Car le figement n’est pas un choix, c’est une réponse automatique de survie.

Quand le corps doit se pétrifier pour survivre

Lorsqu’on parle de trauma, on évoque souvent la fuite ou le combat. Pourtant, une autre réponse de survie est tout aussi fondamentale et elle reste moins bien comprise. Il s’agit du figement, aussi appelé freeze. Plus discrète encore, une forme moderne et invisible de cette réponse existe aujourd’hui, c’est le figement fonctionnel. Comprendre ces états permet de transformer profondément notre regard sur de nombreux symptômes physiques, émotionnels et comportementaux.

Vous trouverez sur ce site de nombreux contenus sur le trauma et le fonctionnement du système nerveux autonome. Ce que nous allons aborder ici concerne spécifiquement le figement.

Le système nerveux autonome est conçu pour assurer notre survie. Face à une menace perçue, il active automatiquement une réponse adaptée : si le danger peut être affronté, le corps mobilise l’énergie du combat et s’il est possible de s’en éloigner, il active la fuite. Mais lorsque aucune action ne semble possible, le système nerveux choisit le figement. Cette réponse n’est ni consciente ni volontaire, elle est biologique, automatique et profondément intelligente.
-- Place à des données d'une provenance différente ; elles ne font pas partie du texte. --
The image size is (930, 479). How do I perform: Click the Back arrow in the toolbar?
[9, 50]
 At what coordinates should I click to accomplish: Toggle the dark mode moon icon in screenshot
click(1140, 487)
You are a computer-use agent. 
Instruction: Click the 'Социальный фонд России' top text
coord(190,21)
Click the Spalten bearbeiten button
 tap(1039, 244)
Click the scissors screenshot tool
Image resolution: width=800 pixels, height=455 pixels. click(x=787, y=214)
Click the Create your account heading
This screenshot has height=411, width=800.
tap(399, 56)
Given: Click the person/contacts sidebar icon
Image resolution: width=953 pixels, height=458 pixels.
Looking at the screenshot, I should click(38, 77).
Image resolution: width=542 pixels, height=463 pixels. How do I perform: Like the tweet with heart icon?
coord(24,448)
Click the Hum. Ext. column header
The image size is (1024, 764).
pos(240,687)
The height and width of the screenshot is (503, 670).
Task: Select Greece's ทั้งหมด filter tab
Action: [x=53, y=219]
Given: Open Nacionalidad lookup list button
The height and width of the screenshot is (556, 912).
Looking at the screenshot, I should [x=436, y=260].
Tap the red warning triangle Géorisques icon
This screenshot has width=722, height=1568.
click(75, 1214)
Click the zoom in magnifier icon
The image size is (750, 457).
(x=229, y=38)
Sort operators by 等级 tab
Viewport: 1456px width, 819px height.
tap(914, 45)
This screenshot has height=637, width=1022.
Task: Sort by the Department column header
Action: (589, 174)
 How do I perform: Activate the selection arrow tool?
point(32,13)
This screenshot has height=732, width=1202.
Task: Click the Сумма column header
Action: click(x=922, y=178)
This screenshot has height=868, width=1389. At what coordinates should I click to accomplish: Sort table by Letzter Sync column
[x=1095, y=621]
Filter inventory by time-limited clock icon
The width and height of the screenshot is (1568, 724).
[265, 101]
Le figement survient lorsque l’organisme estime qu’il n’existe aucune issue. Le corps entre alors dans un état de protection maximale. L’énergie diminue fortement, les fonctions non essentielles sont mises en veille et le système nerveux parasympathique dorsal prend le relais. La perception se modifie, les émotions peuvent s’émousser et la douleur se faire plus lointaine. Sur le plan subjectif, cela peut se traduire par une sensation de vide, d’engourdissement, de confusion mentale, une difficulté à penser ou à agir, une immobilité intérieure et parfois une dissociation plus ou moins marquée. Le figement est une stratégie de survie lorsque le système est dépassé.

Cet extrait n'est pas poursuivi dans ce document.